[WORK TO BE COMPLETED] Only one span of the listing below should come back. It runs from the line with "14 (749, 1538)" through the line with "Beýlekiler (51, 165)", and each of its lines must be reproduced exactly.

--- EXTRACTED RECORDS ---

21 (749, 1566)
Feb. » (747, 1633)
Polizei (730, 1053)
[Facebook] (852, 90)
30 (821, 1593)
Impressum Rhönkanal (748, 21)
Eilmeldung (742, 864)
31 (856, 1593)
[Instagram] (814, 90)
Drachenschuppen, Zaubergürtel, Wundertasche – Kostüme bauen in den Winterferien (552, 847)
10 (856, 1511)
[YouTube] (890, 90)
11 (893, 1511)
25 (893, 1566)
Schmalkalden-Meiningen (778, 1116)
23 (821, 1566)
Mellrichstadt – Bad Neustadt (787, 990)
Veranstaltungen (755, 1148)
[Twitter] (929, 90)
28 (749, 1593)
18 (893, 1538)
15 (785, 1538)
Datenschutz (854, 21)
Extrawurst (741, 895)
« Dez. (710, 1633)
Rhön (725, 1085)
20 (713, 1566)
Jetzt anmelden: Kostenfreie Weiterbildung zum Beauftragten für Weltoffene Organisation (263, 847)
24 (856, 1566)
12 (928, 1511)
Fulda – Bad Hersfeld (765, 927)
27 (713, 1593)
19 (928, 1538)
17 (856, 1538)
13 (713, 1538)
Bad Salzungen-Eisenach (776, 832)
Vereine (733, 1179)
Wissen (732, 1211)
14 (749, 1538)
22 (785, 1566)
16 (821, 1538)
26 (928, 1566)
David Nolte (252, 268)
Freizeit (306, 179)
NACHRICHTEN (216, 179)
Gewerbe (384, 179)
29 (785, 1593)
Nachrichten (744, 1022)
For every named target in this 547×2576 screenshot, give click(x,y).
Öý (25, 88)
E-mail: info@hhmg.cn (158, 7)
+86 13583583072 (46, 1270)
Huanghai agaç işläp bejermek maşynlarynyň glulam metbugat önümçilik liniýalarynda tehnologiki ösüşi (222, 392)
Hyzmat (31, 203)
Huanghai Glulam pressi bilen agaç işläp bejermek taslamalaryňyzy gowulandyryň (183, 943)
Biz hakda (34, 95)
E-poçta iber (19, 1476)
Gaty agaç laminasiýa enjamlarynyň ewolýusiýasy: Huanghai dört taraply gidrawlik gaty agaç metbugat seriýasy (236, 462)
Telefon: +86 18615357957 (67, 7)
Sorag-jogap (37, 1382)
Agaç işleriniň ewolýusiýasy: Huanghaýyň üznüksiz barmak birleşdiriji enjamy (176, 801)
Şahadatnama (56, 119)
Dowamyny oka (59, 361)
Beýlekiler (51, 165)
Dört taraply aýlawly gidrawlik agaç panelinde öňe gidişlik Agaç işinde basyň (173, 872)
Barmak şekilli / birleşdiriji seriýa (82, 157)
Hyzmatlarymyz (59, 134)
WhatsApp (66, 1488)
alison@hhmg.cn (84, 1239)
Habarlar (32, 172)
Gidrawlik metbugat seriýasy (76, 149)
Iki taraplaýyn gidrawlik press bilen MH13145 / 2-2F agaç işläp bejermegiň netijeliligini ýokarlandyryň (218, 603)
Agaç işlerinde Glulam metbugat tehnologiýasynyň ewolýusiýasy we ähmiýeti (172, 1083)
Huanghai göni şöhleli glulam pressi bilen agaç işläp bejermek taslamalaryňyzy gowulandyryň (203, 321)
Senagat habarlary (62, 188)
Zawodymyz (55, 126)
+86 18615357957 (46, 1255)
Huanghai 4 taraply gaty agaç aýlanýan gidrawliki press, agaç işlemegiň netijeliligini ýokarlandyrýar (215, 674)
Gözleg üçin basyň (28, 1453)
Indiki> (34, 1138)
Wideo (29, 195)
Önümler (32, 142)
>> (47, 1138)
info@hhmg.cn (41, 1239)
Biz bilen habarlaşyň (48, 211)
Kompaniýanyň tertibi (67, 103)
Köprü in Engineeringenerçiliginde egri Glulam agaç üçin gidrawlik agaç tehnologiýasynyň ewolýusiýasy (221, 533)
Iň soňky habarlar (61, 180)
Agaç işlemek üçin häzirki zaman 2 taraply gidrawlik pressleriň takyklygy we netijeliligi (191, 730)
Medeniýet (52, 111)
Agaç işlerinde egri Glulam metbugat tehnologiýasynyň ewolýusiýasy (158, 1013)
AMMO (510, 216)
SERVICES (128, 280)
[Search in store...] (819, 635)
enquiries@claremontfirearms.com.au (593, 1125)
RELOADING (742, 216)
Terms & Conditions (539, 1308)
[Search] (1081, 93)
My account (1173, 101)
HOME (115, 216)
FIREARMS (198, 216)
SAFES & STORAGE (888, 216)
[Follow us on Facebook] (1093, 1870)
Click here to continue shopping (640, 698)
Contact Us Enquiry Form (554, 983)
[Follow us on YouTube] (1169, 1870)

---

[SOLUTION TO THIS TASK]
14 (749, 1538)
22 (785, 1566)
16 (821, 1538)
26 (928, 1566)
David Nolte (252, 268)
Freizeit (306, 179)
NACHRICHTEN (216, 179)
Gewerbe (384, 179)
29 (785, 1593)
Nachrichten (744, 1022)
For every named target in this 547×2576 screenshot, give click(x,y).
Öý (25, 88)
E-mail: info@hhmg.cn (158, 7)
+86 13583583072 (46, 1270)
Huanghai agaç işläp bejermek maşynlarynyň glulam metbugat önümçilik liniýalarynda tehnologiki ösüşi (222, 392)
Hyzmat (31, 203)
Huanghai Glulam pressi bilen agaç işläp bejermek taslamalaryňyzy gowulandyryň (183, 943)
Biz hakda (34, 95)
E-poçta iber (19, 1476)
Gaty agaç laminasiýa enjamlarynyň ewolýusiýasy: Huanghai dört taraply gidrawlik gaty agaç metbugat seriýasy (236, 462)
Telefon: +86 18615357957 (67, 7)
Sorag-jogap (37, 1382)
Agaç işleriniň ewolýusiýasy: Huanghaýyň üznüksiz barmak birleşdiriji enjamy (176, 801)
Şahadatnama (56, 119)
Dowamyny oka (59, 361)
Beýlekiler (51, 165)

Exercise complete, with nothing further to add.